In my friendship with Charles, I have seen that he is often overlooked and undervalued. Immigrants are often perceived as a lower class in our society. At best, we kindly put them on the sideline and assume they will work the jobs we don’t prefer. At worst, we see them as a threat to “American values.”  

This isn’t new. In the Bible, immigrants (the “foreigner,” the “alien,” the “sojourner”) are always at the bottom. But God has a heart for the overlooked and undervalued. In Deuteronomy, God demands that his people make provision for them. “When you reap your harvest and leave a sheaf in the field…it shall be for the sojourner, the fatherless, and the widow” (24:19).

Charles started a ministry to African youth. It has been a gift to me. Here I see the Lord working hope and joy among kids who are pushed to the margins of society. This is just God’s way. The Bible is full of immigrants and wanderers without a home. Abraham is a template of the pilgrim sojourner. In a way, we all are immigrants, for we are never really home here. We desire “a better country, that is, a heavenly one. Therefore God is not ashamed to be called their God, for he has prepared for them a city” (Heb. 11:16).  

Lord, give me eyes to see the overlooked and undervalued around me. How can I welcome them, show them compassion, and bless them? Even more, how will you bless me through a “sojourner”? Teach me the faith of a pilgrim wanderer. Make me long for a “a better country.”  In Jesus’ name, Amen.  

Prayer for Family

·        For my immediate family (parents, spouse, siblings).

·        For extended family (cousins, aunts and uncles, grandparents)

·        For close friends that are as family to me. 

·        For those who don’t have families, or whose families are broken.

·        For forgiveness and reconciliation where there is division in my family.

·        For provision where there is need in my family.

·        For God to be the foundation, and the cross the center of my family. 
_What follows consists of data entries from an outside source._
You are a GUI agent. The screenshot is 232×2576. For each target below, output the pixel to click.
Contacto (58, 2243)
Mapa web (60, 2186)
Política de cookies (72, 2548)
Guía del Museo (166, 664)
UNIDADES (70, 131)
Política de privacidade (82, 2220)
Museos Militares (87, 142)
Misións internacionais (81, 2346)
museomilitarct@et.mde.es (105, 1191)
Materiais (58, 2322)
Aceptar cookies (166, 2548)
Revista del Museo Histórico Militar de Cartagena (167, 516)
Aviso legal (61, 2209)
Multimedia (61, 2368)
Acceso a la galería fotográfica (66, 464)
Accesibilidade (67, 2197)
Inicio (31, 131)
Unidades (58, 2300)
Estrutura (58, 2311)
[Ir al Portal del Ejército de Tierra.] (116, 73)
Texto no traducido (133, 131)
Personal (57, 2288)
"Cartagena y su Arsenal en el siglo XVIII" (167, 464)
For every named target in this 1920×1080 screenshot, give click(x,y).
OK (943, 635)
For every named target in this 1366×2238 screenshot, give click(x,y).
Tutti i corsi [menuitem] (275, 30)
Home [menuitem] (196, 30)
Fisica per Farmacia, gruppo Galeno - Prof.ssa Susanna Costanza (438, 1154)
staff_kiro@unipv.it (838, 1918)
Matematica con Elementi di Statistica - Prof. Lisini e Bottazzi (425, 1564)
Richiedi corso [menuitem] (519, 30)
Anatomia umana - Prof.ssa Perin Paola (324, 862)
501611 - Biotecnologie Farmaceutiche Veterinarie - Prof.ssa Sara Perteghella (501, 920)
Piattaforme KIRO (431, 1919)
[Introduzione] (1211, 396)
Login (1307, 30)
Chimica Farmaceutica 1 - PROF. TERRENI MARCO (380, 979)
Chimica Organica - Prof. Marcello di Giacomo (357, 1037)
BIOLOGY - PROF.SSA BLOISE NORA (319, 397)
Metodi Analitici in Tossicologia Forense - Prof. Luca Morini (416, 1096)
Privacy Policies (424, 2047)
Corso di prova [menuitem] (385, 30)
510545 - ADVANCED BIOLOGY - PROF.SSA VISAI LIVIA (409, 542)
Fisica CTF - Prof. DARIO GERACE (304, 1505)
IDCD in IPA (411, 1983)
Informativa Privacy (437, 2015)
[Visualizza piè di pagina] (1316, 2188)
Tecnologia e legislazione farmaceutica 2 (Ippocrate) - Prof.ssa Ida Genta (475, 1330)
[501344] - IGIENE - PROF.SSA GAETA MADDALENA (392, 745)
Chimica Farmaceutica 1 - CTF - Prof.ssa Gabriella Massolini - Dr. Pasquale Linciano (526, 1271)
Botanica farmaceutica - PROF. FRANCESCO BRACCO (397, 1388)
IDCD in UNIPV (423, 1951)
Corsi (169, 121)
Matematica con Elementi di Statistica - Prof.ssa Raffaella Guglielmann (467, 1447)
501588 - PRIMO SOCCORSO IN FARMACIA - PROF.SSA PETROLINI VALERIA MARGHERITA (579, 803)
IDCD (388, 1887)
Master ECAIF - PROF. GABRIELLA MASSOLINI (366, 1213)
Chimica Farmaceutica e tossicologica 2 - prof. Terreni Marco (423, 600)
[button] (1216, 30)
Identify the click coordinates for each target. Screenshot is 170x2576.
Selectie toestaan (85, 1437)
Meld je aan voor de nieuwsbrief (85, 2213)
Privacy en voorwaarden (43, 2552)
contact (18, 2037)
·        For a generation yet unborn, future members of our family. 

Closing Prayer
O Lord and King, your Kingdom comes even without our prayer.  But we pray that it would also come among us.  We are desperate for your reign and rule, for all we see is rebellion.  Come into my heart, my home, my family, my work, my church, my community.  Rule with justice and with mercy.  Come, Lord Jesus.  Amen.